A big challenge for Hsiang will be to get agencies to pay for USDS services, which they have been reluctant to do over the years. OMB said in its budget request that USDS expects fewer employees, 60 compared to 63, to be reimbursable through agency fees.

The good news for Hsiang is Cutts remade USDS to be more cooperative and collaborative and less combative with agencies.

Most recently, USDS worked with agencies to fix the federal hiring process and helped run a retraining effort to get federal employees better skills around data science.

This will not be Hsiang’s first stint with USDS. She joined the organization in 2014 and helped address the challenges with the Healthcare.gov roll out. She also was the founding executive director of the digital service at the Department of Health and Human Services during the Obama administration.

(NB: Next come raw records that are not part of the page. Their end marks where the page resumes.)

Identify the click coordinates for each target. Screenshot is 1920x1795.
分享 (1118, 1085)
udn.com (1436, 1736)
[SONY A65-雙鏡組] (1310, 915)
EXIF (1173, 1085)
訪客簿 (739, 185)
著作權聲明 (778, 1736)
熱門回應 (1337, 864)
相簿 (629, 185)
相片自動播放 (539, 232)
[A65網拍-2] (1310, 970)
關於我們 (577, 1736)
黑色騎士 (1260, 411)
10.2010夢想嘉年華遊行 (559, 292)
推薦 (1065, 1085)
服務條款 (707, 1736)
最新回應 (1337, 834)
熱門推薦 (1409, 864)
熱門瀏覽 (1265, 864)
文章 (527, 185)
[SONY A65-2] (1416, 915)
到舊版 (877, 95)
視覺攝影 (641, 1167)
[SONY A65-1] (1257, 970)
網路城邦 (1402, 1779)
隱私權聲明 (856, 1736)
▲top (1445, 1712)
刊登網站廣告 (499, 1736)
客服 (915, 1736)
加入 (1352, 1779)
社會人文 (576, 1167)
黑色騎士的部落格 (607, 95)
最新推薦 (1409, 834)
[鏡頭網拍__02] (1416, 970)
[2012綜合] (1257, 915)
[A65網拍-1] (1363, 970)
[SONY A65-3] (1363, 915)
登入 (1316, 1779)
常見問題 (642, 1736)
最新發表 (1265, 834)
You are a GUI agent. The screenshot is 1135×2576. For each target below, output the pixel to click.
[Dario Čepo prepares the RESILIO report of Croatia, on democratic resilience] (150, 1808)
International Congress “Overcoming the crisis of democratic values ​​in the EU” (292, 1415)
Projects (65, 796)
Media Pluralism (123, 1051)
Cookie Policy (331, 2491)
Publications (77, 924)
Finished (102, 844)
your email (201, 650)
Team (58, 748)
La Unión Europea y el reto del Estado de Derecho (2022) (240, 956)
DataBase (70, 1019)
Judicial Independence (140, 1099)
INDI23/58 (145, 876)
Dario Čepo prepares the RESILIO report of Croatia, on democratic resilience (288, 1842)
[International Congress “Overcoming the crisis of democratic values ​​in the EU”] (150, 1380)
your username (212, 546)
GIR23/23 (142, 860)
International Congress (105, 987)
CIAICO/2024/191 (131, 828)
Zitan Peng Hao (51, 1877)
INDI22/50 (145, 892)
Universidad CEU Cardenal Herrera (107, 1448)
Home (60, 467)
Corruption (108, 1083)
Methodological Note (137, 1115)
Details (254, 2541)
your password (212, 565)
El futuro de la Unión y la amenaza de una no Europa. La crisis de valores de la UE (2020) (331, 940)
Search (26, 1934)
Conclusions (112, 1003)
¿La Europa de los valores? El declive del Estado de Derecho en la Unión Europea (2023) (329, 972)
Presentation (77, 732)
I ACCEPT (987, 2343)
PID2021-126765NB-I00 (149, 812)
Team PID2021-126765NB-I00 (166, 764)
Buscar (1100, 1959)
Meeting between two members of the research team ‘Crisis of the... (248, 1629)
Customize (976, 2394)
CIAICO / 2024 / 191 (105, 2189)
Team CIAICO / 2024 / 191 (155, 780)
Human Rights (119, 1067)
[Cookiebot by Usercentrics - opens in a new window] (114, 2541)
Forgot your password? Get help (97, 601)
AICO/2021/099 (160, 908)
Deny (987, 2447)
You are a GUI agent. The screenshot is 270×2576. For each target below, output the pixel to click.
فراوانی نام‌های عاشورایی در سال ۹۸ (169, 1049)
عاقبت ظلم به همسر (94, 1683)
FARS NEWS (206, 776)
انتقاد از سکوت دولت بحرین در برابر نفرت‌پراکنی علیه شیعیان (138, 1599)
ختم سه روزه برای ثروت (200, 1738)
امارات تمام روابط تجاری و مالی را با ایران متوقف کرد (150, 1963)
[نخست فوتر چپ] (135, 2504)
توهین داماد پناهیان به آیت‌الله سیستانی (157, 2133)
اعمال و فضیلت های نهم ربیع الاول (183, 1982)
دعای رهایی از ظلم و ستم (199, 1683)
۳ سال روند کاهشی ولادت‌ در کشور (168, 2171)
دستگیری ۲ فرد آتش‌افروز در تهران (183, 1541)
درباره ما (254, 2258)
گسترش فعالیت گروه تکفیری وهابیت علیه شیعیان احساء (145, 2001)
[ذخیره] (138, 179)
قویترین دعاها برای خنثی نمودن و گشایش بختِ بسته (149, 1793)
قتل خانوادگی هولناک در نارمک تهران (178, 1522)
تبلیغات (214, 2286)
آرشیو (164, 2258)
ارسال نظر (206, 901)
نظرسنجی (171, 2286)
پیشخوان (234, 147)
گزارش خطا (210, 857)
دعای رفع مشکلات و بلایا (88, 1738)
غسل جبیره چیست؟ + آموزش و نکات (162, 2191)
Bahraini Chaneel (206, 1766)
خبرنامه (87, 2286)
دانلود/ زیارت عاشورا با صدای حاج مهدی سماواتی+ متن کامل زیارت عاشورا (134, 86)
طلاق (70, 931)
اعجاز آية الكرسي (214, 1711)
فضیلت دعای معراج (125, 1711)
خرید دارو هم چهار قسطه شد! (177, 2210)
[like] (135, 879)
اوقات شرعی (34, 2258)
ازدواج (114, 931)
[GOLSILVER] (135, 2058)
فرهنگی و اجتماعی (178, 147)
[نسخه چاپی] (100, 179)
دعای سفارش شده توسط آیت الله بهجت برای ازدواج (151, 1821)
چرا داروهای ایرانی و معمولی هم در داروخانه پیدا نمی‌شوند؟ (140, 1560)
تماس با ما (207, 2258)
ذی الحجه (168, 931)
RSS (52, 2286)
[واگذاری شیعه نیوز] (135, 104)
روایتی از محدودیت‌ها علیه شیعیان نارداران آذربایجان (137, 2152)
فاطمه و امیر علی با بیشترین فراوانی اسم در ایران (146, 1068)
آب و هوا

She came back to government in 2021 as part of the Biden-Harris transition HHS agency review team and worked on the COVID-19 transition team.

In that role, Hsiang was a senior advisor for delivery at USDS, where she led the delivery team for the rollout of the Vaccines.gov integrated consumer experience.

Hsiang holds a bachelor’s and a Master’s degree in Electrical Engineering and Computer Science from Massachusetts Institute of Technology. She also holds an MBA from the Harvard Business School.